====== Records shown ======

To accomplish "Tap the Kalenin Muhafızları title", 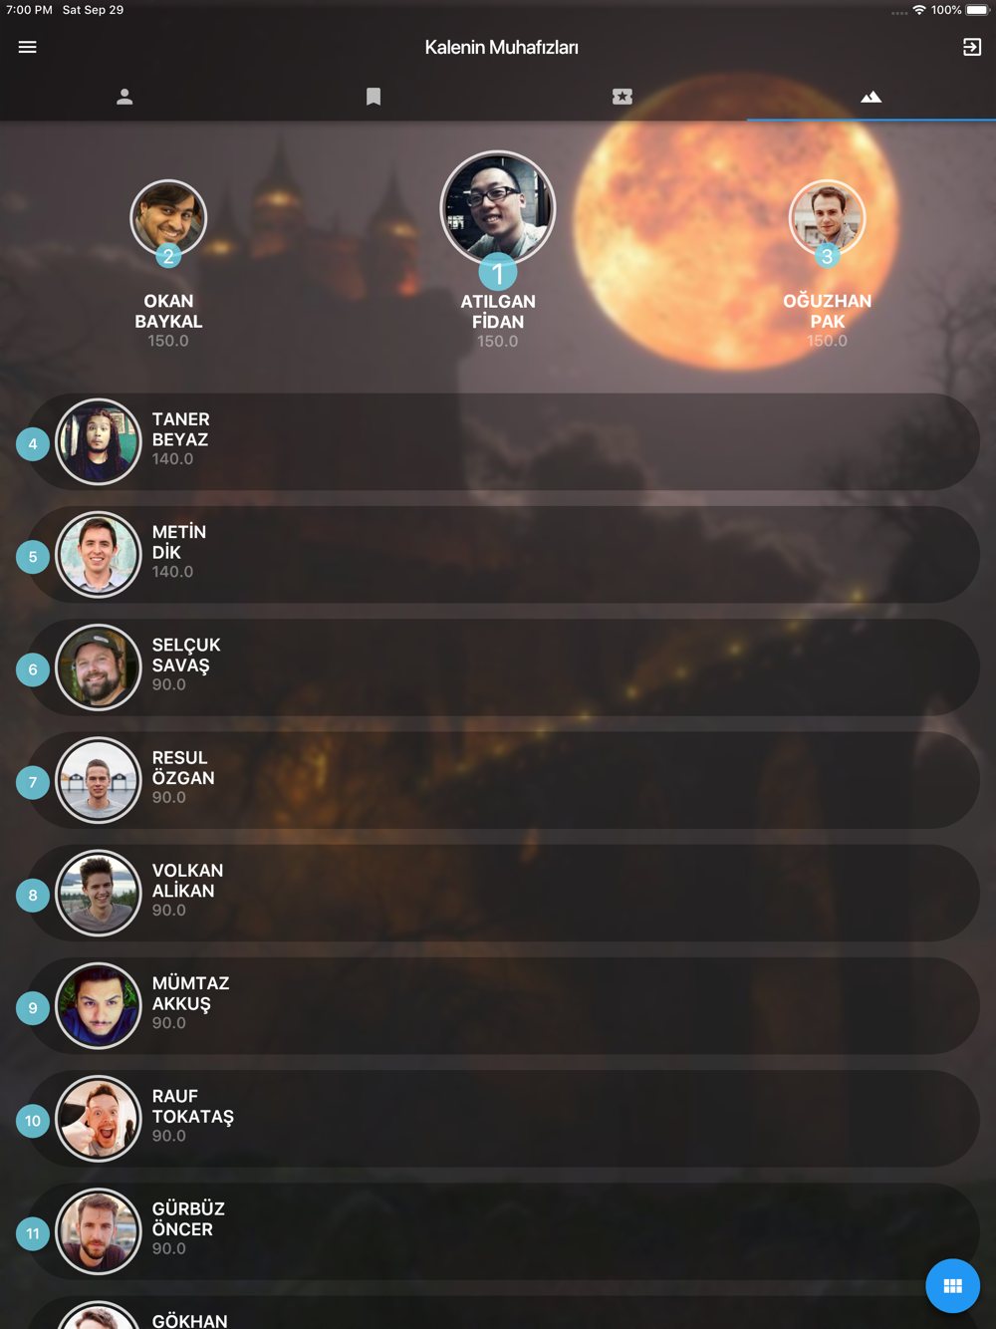I will (x=501, y=47).
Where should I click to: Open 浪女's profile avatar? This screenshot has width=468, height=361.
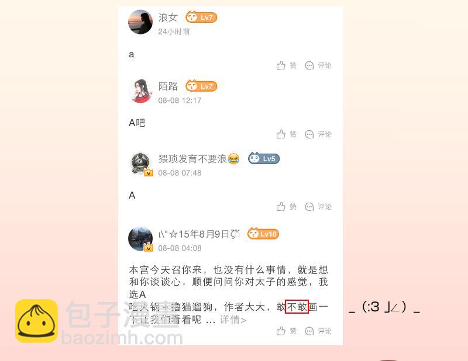140,22
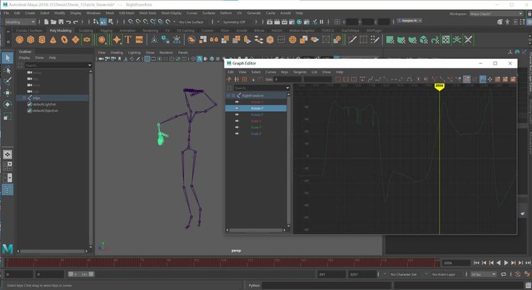
Task: Click the Python script language button
Action: click(255, 285)
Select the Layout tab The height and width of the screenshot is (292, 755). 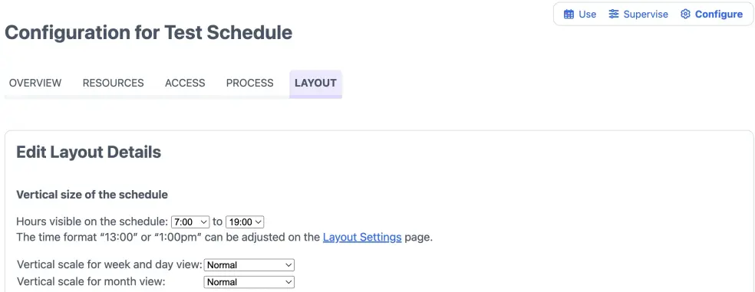click(x=315, y=84)
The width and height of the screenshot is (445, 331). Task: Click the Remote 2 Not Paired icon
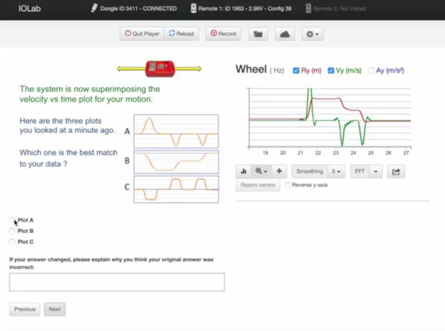(308, 9)
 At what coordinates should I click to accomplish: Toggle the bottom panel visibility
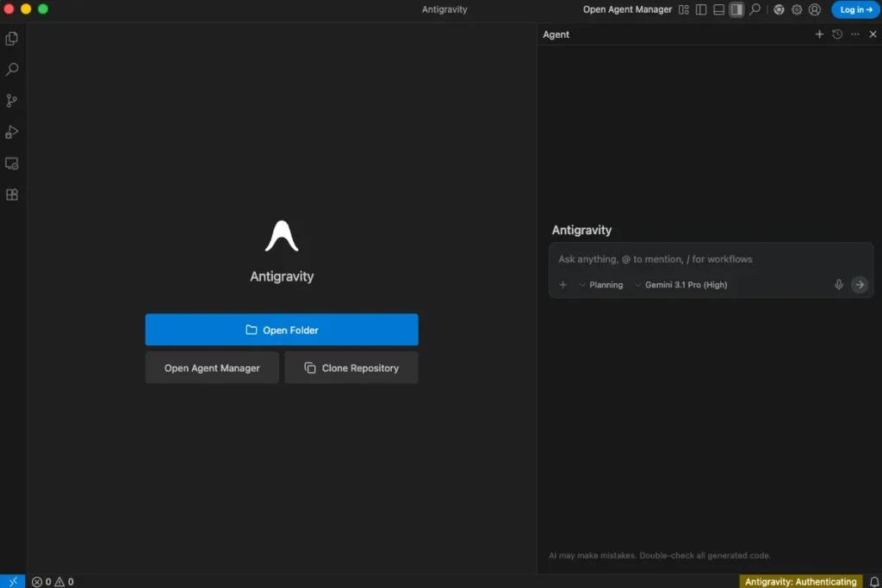pos(718,10)
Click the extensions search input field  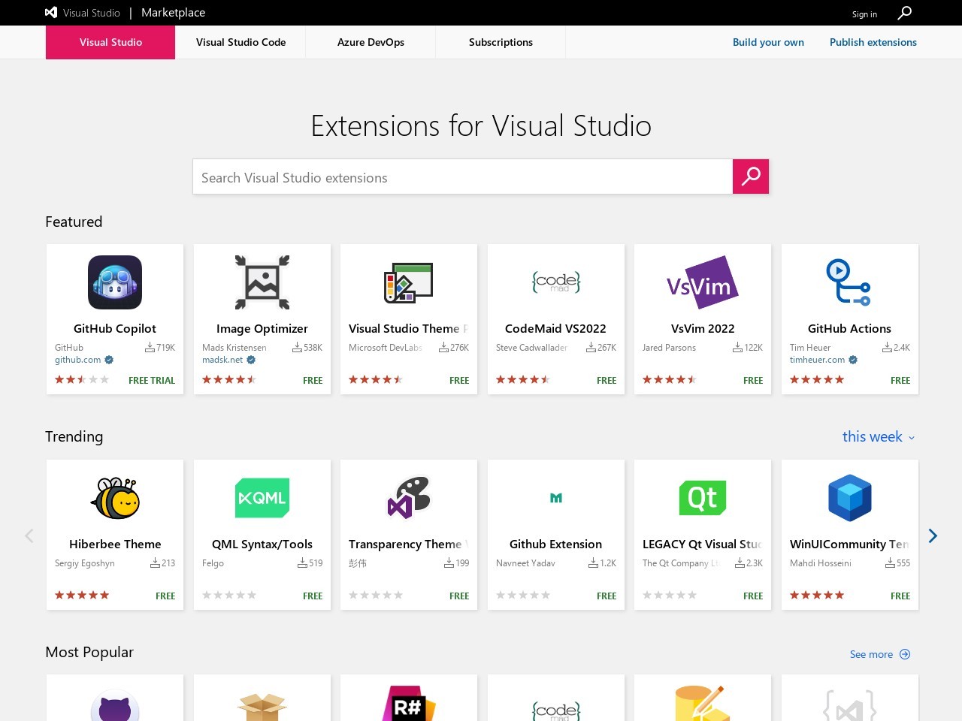462,177
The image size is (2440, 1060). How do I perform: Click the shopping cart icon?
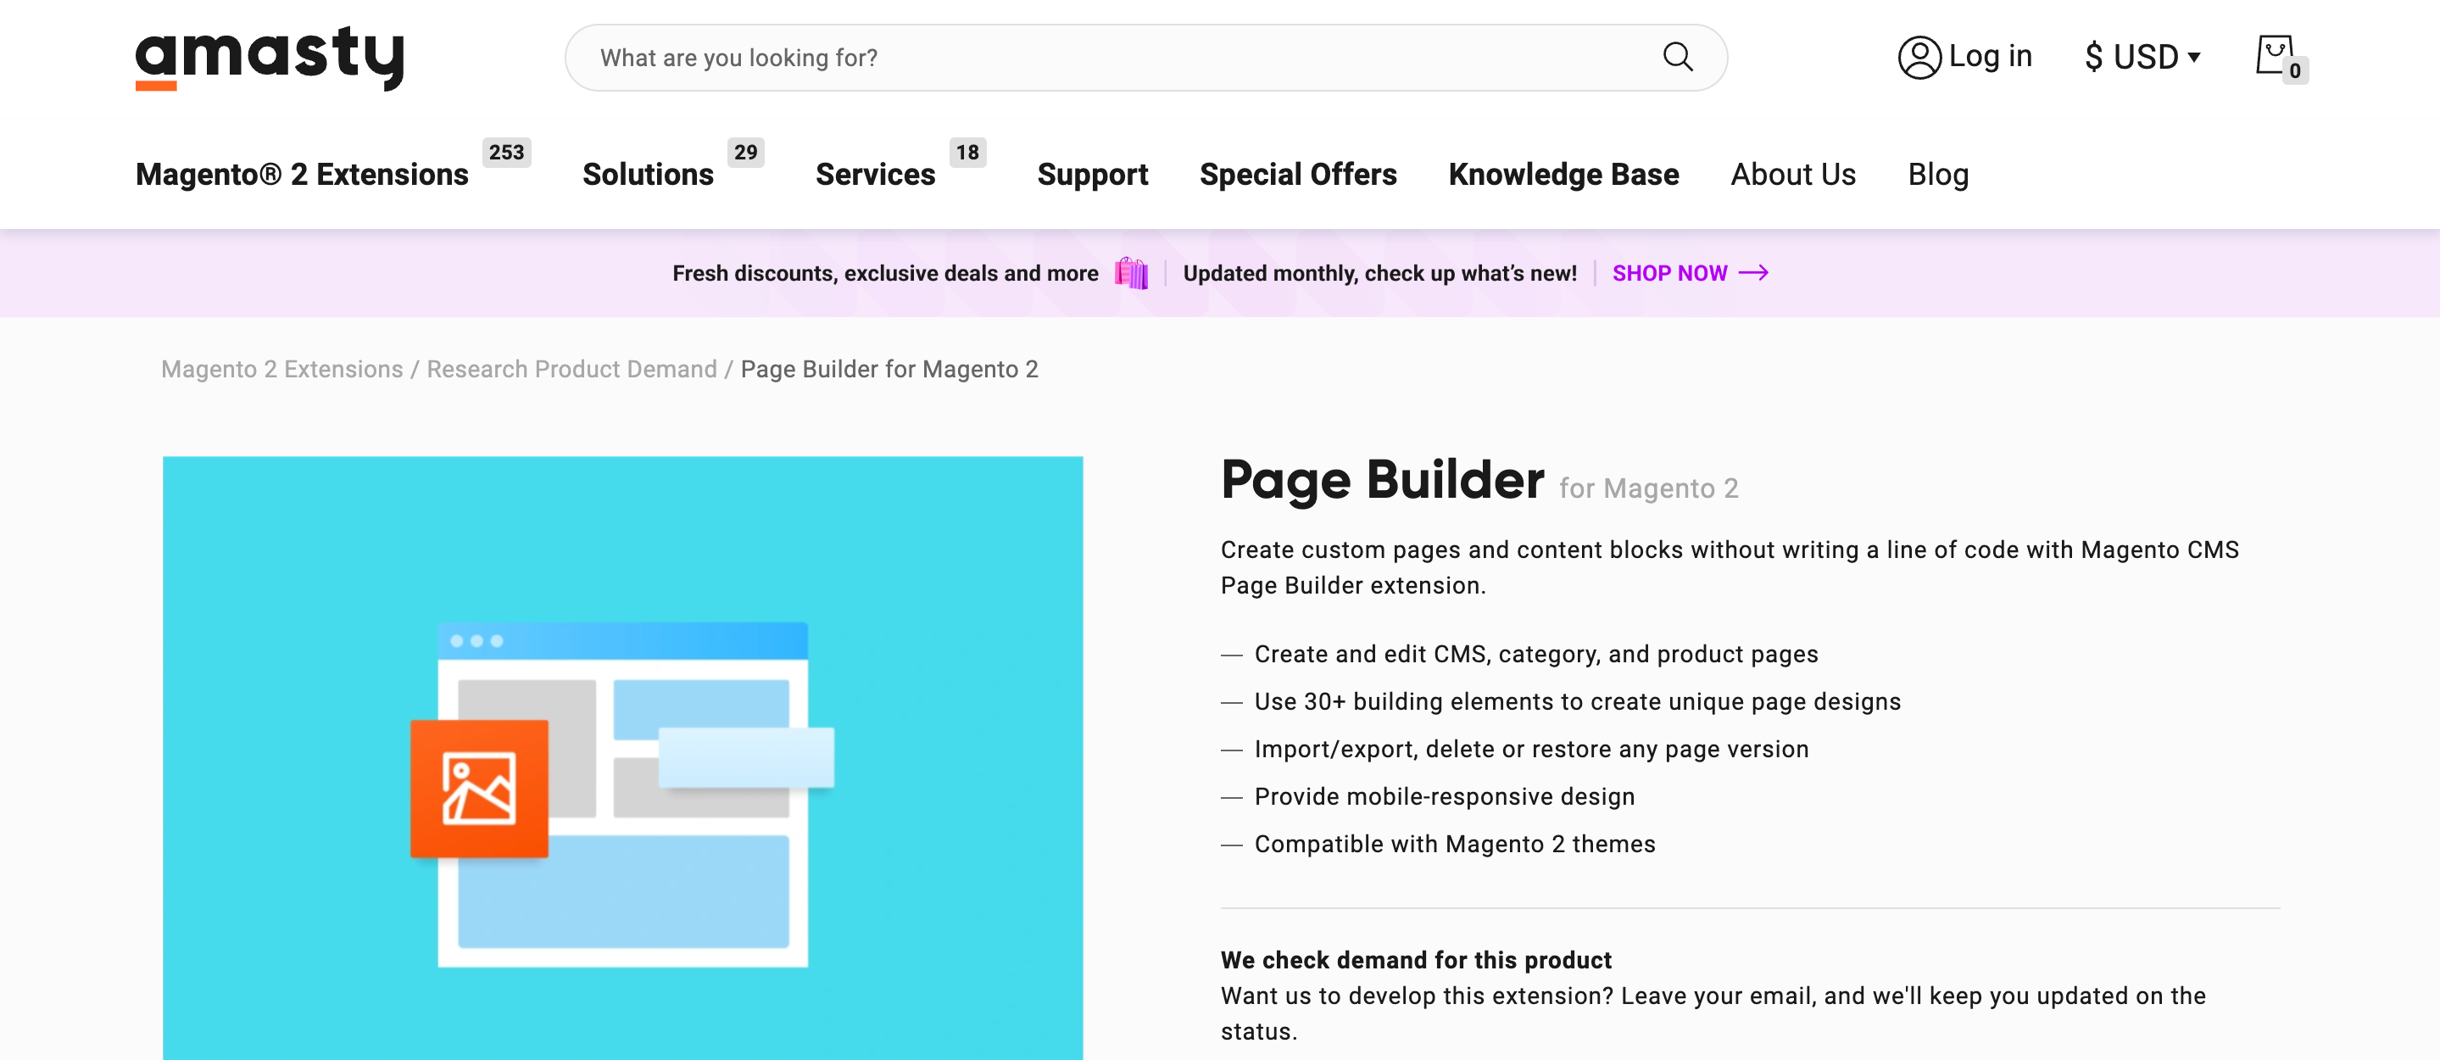2274,56
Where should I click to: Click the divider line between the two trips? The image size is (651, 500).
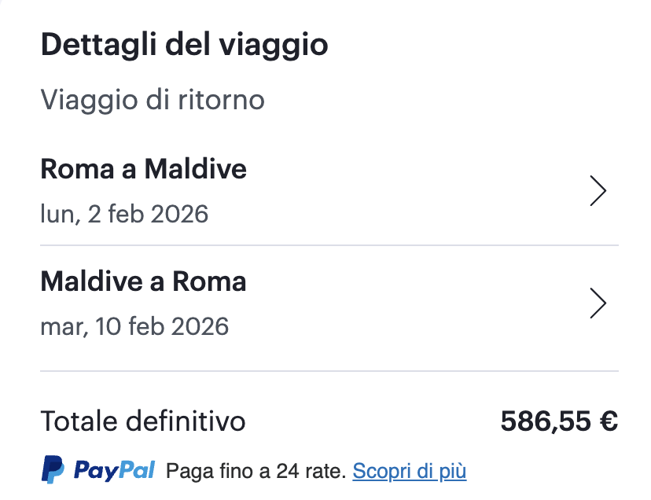[x=329, y=245]
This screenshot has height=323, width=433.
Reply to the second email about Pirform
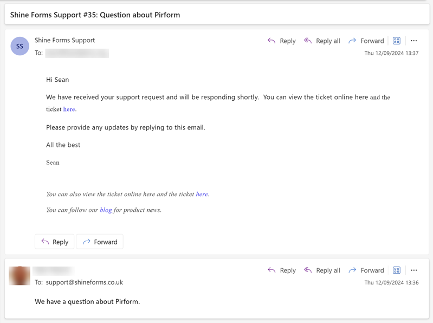[x=281, y=270]
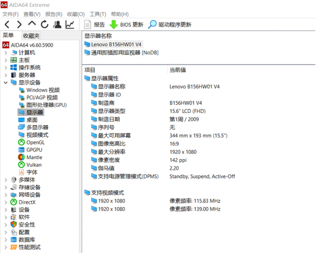The width and height of the screenshot is (316, 253).
Task: Click the 报告 report icon
Action: click(94, 25)
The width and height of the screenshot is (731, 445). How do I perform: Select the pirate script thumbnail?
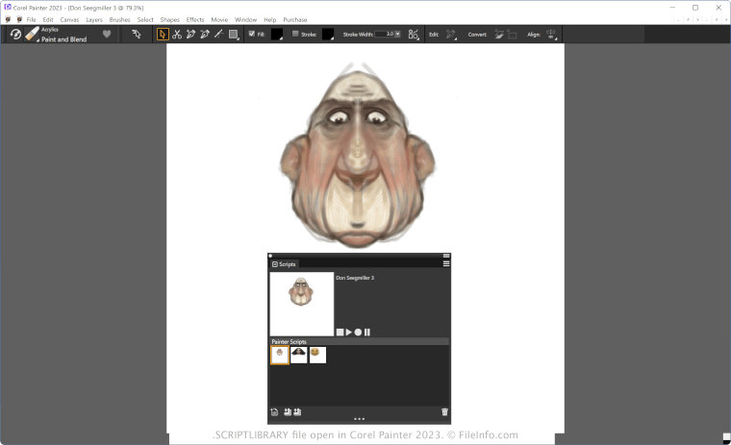pos(298,355)
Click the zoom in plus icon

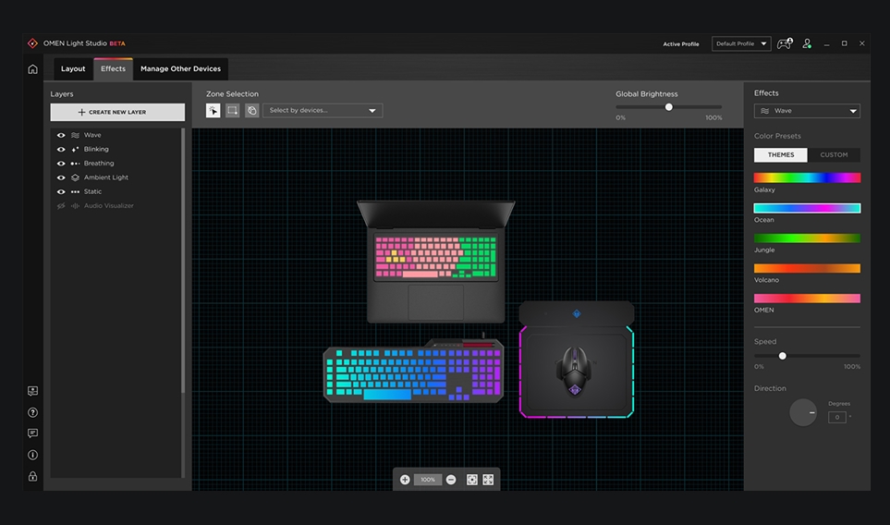[405, 480]
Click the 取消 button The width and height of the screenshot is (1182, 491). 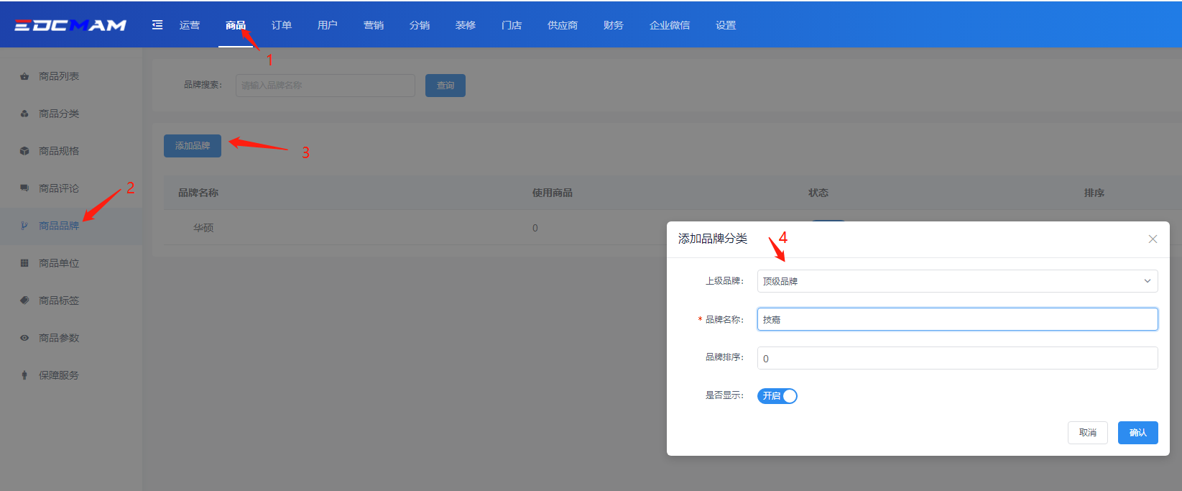(1087, 433)
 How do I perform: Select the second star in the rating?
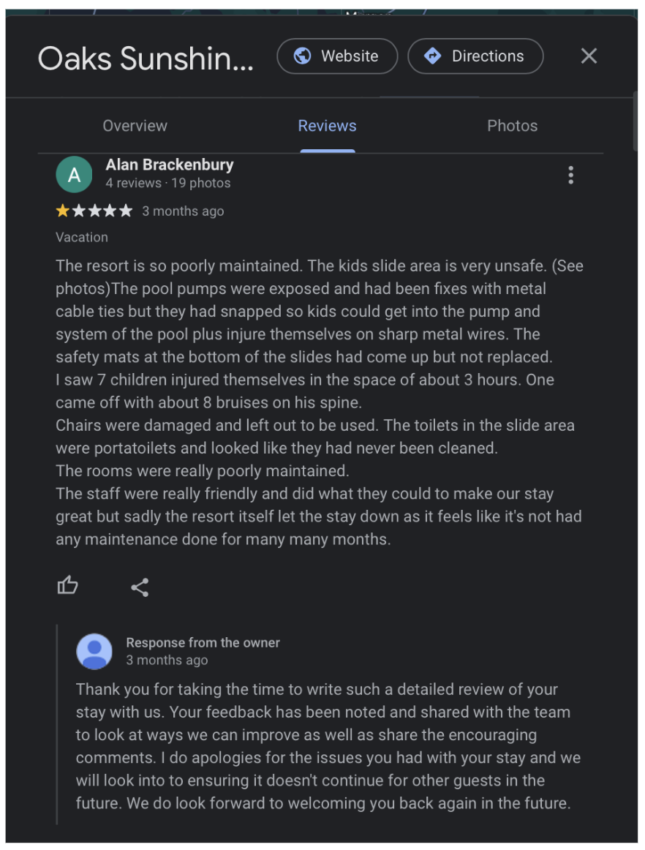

======

▶ **Activity**: Restate word for word every line from the one with "The image size is (2440, 1060)." up to and including the one with "This screenshot has height=323, width=433." in the records above, minus the pictures.

▶ **Task response**:
The image size is (2440, 1060). How do I perform: Click the shopping cart icon?
2274,56
Where should I click to: Click the divider line between the two trips? The image size is (651, 500).
[x=329, y=245]
This screenshot has height=323, width=433.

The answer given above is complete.